WEDNESDAY, July 21, 2021 (HealthDay News) — Both allergic and nonallergic consumers find allergen information difficult to interpret and often misunderstand precautionary allergen labels (PALs), according to a study published online July 21 in Clinical & Experimental Allergy.

Bregje C. Holleman, Ph.D., from the Utrecht Institute for Linguistics OTS at Utrecht University in the Netherlands, and colleagues examined consumers’ interpretation of allergy information on foods in two experiments using 18 packaged foods. Foods with no stated allergen versus allergen as a stated ingredient were compared with a PAL; and three common variants of PALs were compared.
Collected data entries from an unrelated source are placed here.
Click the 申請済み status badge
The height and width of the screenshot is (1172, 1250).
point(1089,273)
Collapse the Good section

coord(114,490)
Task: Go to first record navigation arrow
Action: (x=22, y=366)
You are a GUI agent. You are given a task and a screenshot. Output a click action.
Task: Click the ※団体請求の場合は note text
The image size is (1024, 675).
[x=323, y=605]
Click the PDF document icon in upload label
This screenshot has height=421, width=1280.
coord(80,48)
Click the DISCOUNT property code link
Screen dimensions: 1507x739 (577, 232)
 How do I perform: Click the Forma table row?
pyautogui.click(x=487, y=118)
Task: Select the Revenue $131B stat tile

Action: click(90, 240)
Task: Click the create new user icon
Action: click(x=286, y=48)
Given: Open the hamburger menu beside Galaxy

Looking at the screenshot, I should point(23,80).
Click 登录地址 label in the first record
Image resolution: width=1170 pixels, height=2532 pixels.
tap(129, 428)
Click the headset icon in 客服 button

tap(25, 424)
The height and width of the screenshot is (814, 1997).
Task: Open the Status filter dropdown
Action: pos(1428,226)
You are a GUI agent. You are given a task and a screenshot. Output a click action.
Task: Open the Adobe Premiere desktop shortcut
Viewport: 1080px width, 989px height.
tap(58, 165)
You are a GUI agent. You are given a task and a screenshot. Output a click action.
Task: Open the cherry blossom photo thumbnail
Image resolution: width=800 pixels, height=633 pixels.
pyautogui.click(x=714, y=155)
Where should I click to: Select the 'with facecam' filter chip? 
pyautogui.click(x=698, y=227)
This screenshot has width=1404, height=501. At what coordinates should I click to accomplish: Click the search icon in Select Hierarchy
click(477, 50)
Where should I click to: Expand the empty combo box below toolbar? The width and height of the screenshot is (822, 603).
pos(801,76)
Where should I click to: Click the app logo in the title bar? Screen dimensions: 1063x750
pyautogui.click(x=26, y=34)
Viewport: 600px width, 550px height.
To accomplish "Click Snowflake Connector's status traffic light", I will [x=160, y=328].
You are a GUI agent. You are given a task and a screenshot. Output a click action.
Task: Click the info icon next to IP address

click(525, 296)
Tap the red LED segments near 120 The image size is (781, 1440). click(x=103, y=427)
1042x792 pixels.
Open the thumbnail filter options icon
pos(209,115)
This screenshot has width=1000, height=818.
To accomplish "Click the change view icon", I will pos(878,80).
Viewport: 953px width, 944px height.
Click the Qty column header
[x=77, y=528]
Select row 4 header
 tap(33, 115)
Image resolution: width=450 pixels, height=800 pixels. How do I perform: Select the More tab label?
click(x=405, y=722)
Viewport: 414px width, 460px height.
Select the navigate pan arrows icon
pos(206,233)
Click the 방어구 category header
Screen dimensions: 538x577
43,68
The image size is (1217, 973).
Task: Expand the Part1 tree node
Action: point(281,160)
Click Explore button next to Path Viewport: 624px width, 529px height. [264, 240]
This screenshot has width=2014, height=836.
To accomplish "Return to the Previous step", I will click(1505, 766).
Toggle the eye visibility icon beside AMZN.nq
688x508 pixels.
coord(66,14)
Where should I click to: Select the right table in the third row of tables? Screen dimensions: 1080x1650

The researchers found that the risk for reaction was assessed as high for foods with the allergen stated as an ingredient and low for foods without mention of an allergen. Risk assessments for PAL varied, with nonallergic participants judging risk higher than allergic participants (82 versus 58 percent). There was variation in the understanding of risk associated with PAL by health literacy. All forms of allergy information were judged to be unclear by both allergic and nonallergic consumers, especially products with no allergy information for nonallergic consumers. The perception was that products with a “Produced in a Factory” PAL were less risky than “May contain” or “Traces of” PAL; PAL information was judged to be comprehensible by less than 40 percent of participants. “May contain” was preferred over the other PALs.

“This study highlights that it is not just certain groups of consumers that need to be trained in using allergy information in a proper way, but it is the allergy information that should be improved,” the authors write.